◆ Estratto del documento
Gaza e l’industria israeliana della violenza – Recensione di Nanni Salio

cop_Enrico Bartolomei, Diana Carminati, Alfredo Tradarti, Gaza e l'industria israeliana della violenzaEnrico Bartolomei, Diana Carminati, Alfredo Tradarti, Gaza e l’industria israeliana della violenza, DeriveApprodi, Roma 2015, pp. 355, € 16,00

Degli 11 capitoli che compongono questo lavoro, 9 contengono la parola violenza nel titolo, declinata nelle tre principali forme individuate da Johan Galtung: violenza diretta, strutturale, culturale.
Per chi segue da tempo la questione Israele-Palestina il quadro complessivo di violenze, sopraffazioni, errori, è ben noto anche se, come sottolinea Anna Derfina Arcostanzo nella postfazione, siamo di fronte a un «imponente impianto disinformativo e mistificatorio con cui l’opinione pubblica occidentale viene informata in merito alla questione israelo-palestinese». Proprio per tentare di contrastare quest’opera di disinformazione di massa, il libro raccoglie una quantità di informazioni impressionanti, che tuttavia creano una sensazione di angoscia mista a rabbia.
Occorre reagire al senso di impotenza che può paralizzare l’azione e guardare anche a tutto ciò che i movimenti di solidarietà internazionale stanno facendo da anni per portare un minimo di sollievo e contrastare, soprattutto con azioni nonviolente, l’oppressione nei confronti della popolazione palestinese, da parte sia dell’IDF sia dei coloni.

◆ Esercizi proposti
1. Secondo la recensione, quanti degli 11 capitoli del libro contengono la parola "violenza" nel titolo?
2. Trascrivi tutto il testo della recensione da "Degli 11 capitoli" fino a "mista a rabbia.".
3. Indica se ciascuna affermazione concorda con la recensione, rispondendo sì o no e citando le parole decisive del testo.
(a) Le tre forme di violenza richiamate nei titoli sono quelle individuate da Johan Galtung.
(b) La postfazione del libro è di Alfredo Tradarti.
(c) Le informazioni raccolte nel libro suscitano un senso di serenità.

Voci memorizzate
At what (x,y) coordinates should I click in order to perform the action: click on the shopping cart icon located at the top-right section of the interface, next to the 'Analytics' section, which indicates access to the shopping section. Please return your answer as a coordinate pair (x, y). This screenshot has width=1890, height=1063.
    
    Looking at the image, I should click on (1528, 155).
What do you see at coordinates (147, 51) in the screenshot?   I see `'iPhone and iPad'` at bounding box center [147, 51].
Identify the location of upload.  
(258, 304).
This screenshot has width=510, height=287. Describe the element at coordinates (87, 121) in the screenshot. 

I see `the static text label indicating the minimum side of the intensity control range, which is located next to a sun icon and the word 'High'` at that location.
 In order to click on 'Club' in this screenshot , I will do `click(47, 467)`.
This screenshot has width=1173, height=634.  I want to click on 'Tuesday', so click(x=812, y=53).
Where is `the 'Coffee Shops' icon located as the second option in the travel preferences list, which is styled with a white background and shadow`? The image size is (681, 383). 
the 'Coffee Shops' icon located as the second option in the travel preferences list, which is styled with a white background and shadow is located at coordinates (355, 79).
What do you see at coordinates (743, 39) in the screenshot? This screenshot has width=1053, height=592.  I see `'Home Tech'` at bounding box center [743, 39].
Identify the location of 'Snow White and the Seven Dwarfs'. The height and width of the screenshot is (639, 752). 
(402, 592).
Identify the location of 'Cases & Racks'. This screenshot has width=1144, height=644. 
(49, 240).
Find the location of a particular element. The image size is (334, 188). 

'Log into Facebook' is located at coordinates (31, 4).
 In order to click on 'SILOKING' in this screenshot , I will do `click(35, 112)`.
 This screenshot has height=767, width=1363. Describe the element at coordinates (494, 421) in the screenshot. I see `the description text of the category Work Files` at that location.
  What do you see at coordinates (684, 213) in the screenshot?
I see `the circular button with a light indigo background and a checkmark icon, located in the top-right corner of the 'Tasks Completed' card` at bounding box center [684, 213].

◆ Soluzioni
1. Nove capitoli.

2.
Degli 11 capitoli che compongono questo lavoro, 9 contengono la parola violenza nel titolo, declinata nelle tre principali forme individuate da Johan Galtung: violenza diretta, strutturale, culturale.
Per chi segue da tempo la questione Israele-Palestina il quadro complessivo di violenze, sopraffazioni, errori, è ben noto anche se, come sottolinea Anna Derfina Arcostanzo nella postfazione, siamo di fronte a un «imponente impianto disinformativo e mistificatorio con cui l’opinione pubblica occidentale viene informata in merito alla questione israelo-palestinese». Proprio per tentare di contrastare quest’opera di disinformazione di massa, il libro raccoglie una quantità di informazioni impressionanti, che tuttavia creano una sensazione di angoscia mista a rabbia.

3.
(a) Sì: "declinata nelle tre principali forme individuate da Johan Galtung".
(b) No: "come sottolinea Anna Derfina Arcostanzo nella postfazione".
(c) No: "creano una sensazione di angoscia mista a rabbia".